→ Objective:
Copy the text of every item below exactly as it appears, leaving out the pictures.
Start of Data to use
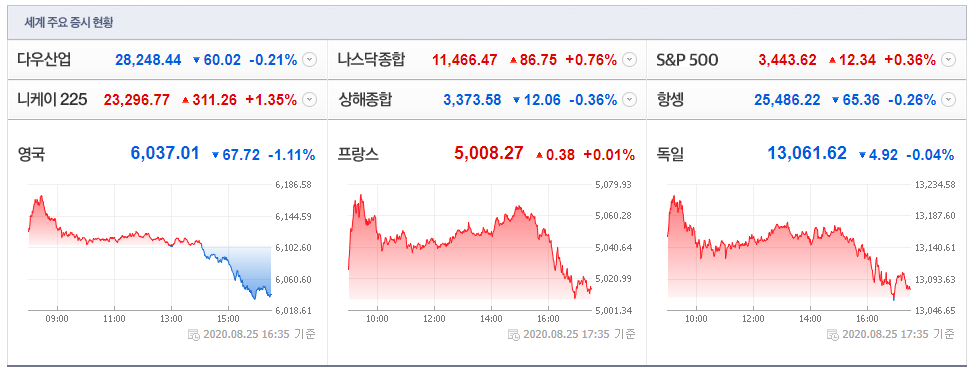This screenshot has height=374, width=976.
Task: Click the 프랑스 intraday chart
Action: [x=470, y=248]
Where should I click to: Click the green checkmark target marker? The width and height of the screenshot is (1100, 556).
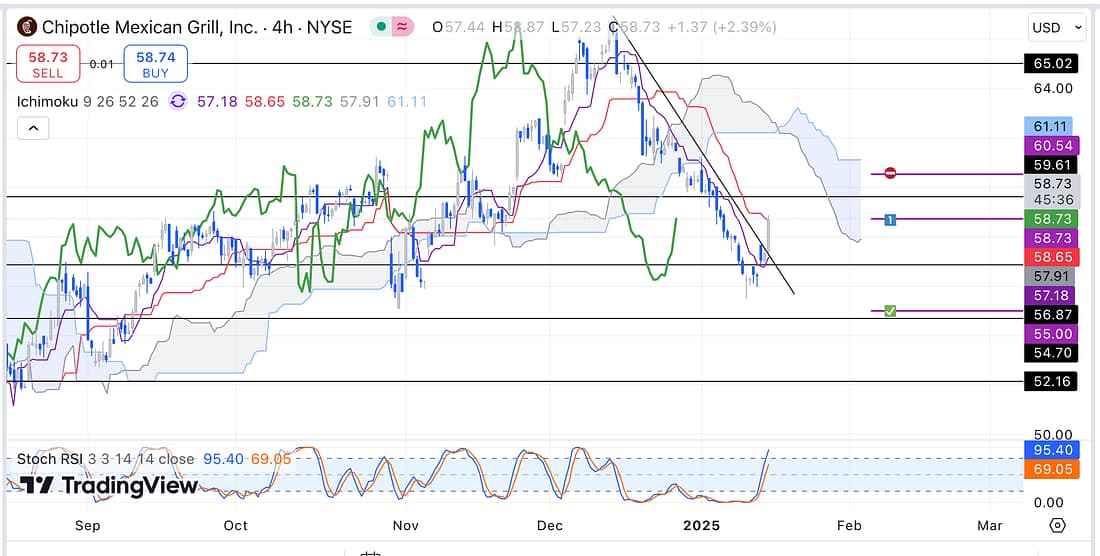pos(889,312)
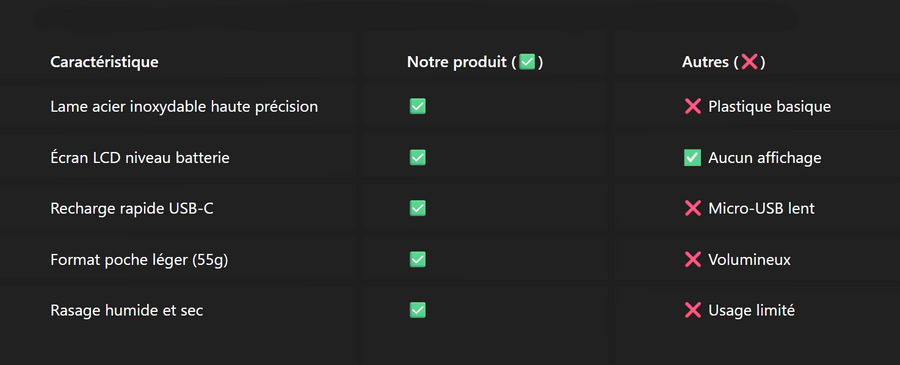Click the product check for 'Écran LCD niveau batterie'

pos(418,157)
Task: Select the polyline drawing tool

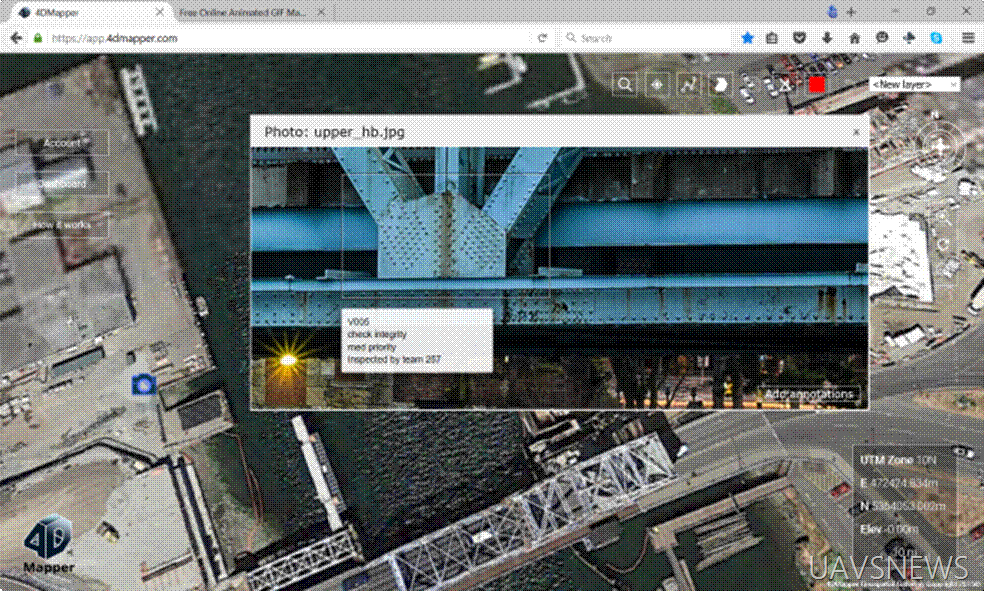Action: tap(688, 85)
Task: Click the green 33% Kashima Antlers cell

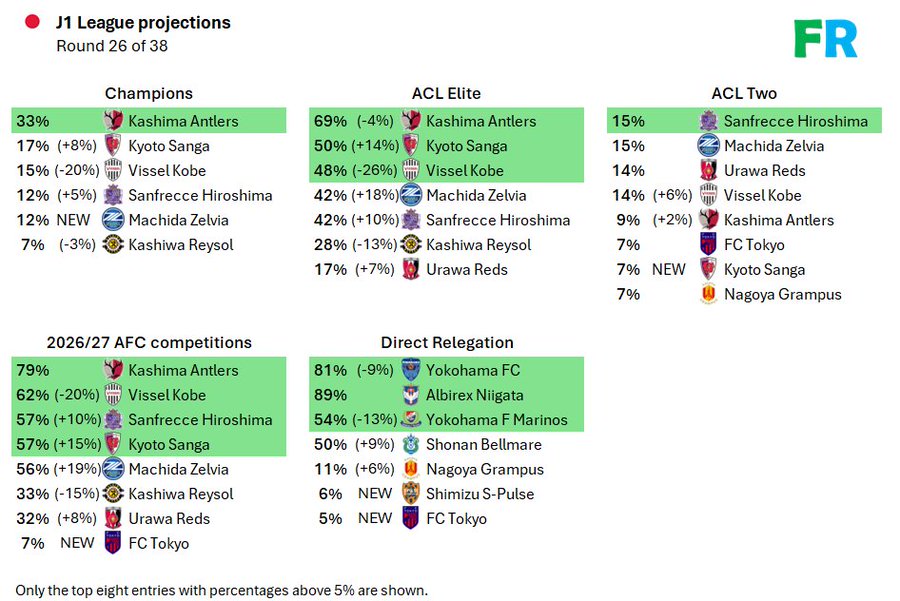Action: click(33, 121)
End of Data to use
→ Completed exercise:
This screenshot has height=374, width=976.
Task: Click the 프랑스 intraday chart
Action: [x=470, y=248]
Where should I click to: Click the green checkmark target marker? The width and height of the screenshot is (1100, 556).
pos(889,312)
Click the product check for 'Écran LCD niveau batterie'

pos(418,157)
Task: Select the polyline drawing tool

Action: tap(688, 85)
Task: Click the green 33% Kashima Antlers cell

Action: click(33, 121)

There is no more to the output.